Statutory provisions

  1. Sections 91N and 91P of the Act are contained in Subdivision AK of Div.3 of Part 2 of the Act. Division 3 is headed “Visas for non-citizens”, and subdivision AK is headed “Non-citizens with access to protection from third countries”. Section 91N of the Act identifies the various circumstances in which Subdivision 2 applies. One of those is s.91N(1) of the Act, which provides that “[t]his Subdivision applies to a non-citizen at a particular time if, at that time, the non-citizen is a national of 2 or more countries”. The significance of Subdivision AK applying to a person is that s.91P(2) of the Act potentially applies to that person. That subsection provides as follows:

    Despite any other provision of this Act but subject to section 91Q, if:

    (a)this Subdivision applies to a non-citizen at a particular time; and

    (b)at that time, the non-citizen applies, or purports to apply, for a protection visa, and

    (c)the non-citizen is in the migration zone and has been immigration cleared at that time;

    neither that application, nor any other application made by the non-citizen for a protection visa while he or she remains in the migration zone, is a valid application.

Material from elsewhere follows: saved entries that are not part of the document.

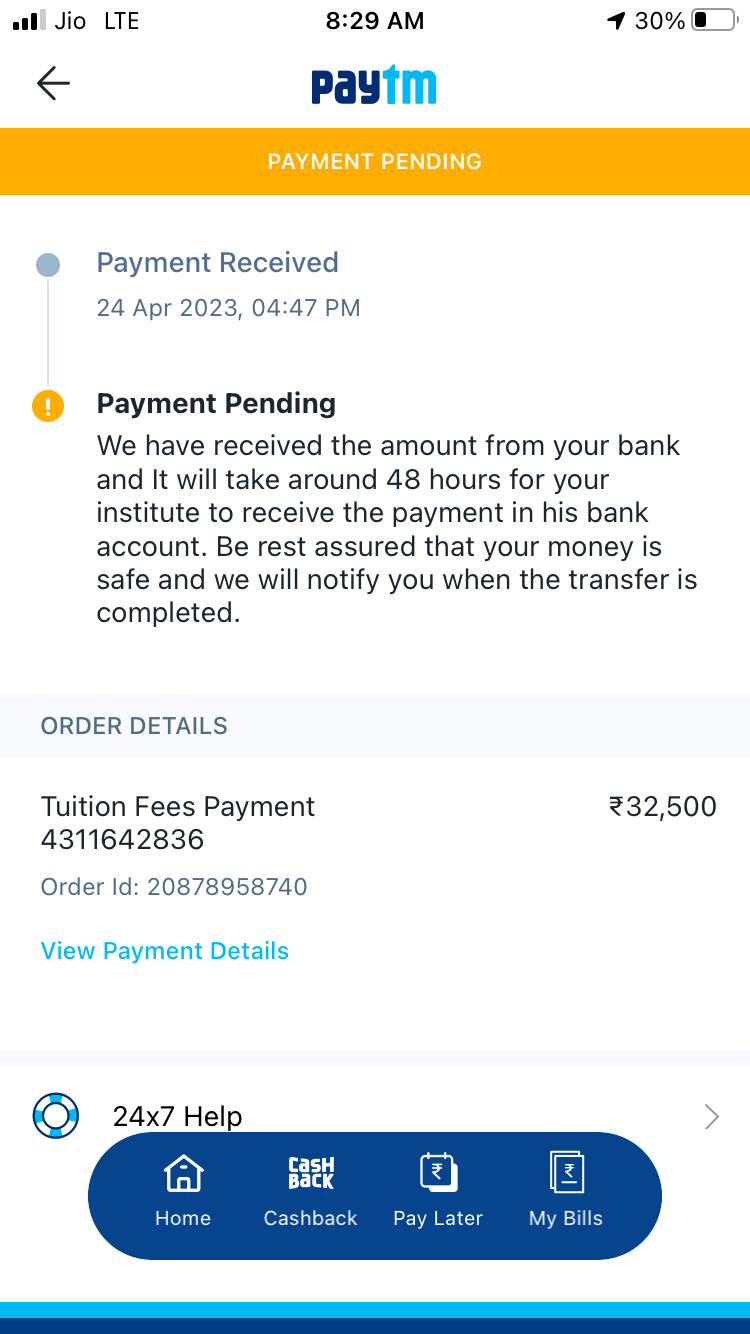Tap the Tuition Fees Payment title
750x1334 pixels.
click(178, 807)
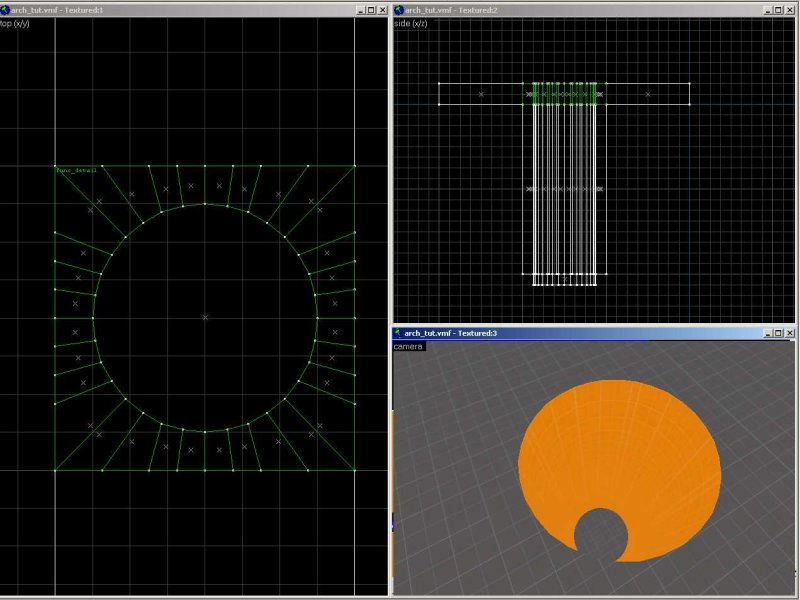Screen dimensions: 800x600
Task: Click the 'camera' view label
Action: [x=408, y=346]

  1. Thus, if a non-citizen is a “national of 2 or more countries”, and the non-citizen lodges an application for a Protection visa when he or she is in the migration zone but who has not been immigration cleared, the application will not be a “valid application”.

  2. The Act does not define “national”; but that word has a well-known meaning. In any given context it simultaneously denotes two things, a particular person (or class of persons), and a relationship between that person (or class of persons) and a State. The relationship it denotes is that of “a subject of a certain State, and therefore its citizen”.[14] At common law “the question of whether a person is a citizen or national of a particular foreign State is determined according to the law of the foreign State”.[15] That reflects the principle of international law that “it is for every sovereign State . . . to settle by its own legislation the rules relating to the acquisition of its nationality”.[16] The common law position is also a product of necessity; for “it is only the law of the foreign power that can be the source of the status of citizenship or of the rights and duties involved in that status”.[17] It is not, however, in all cases or for all purposes that the law of a state is permitted to define the nationality of a person. That is the case in international law where a state exercises diplomatic protection, where the “national” requires a genuine connection with the state in question;[18] and it is the case when applying s.44 of the Constitution.[19]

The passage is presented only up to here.